*** Data to examine ***

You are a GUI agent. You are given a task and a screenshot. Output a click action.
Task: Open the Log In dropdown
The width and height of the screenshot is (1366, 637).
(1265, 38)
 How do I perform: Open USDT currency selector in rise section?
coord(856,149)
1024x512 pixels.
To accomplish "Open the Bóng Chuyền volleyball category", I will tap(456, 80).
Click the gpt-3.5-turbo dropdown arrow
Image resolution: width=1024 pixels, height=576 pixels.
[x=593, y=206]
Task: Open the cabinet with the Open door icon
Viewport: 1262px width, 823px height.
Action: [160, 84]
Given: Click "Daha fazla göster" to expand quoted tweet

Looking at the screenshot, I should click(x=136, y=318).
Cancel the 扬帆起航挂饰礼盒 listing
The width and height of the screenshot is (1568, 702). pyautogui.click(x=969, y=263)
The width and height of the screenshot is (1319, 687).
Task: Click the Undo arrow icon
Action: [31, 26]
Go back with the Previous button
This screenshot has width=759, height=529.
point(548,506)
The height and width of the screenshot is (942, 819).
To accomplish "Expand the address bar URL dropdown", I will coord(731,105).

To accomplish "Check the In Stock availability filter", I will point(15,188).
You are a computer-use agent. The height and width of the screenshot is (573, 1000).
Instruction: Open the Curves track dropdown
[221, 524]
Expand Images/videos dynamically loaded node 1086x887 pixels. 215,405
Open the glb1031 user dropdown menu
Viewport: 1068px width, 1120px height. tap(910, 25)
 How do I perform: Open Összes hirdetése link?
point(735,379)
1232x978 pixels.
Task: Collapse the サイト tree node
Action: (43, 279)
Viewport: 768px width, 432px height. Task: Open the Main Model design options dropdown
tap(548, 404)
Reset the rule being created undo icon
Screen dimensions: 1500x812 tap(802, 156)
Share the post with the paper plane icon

***

Prompt: Would you output the lines from the one that contains "Viewport: 768px width, 432px" to the end of the data, both ends included, exactly as they appear?

Solved problem:
Viewport: 768px width, 432px height. Task: Open the Main Model design options dropdown
tap(548, 404)
Reset the rule being created undo icon
Screen dimensions: 1500x812 tap(802, 156)
Share the post with the paper plane icon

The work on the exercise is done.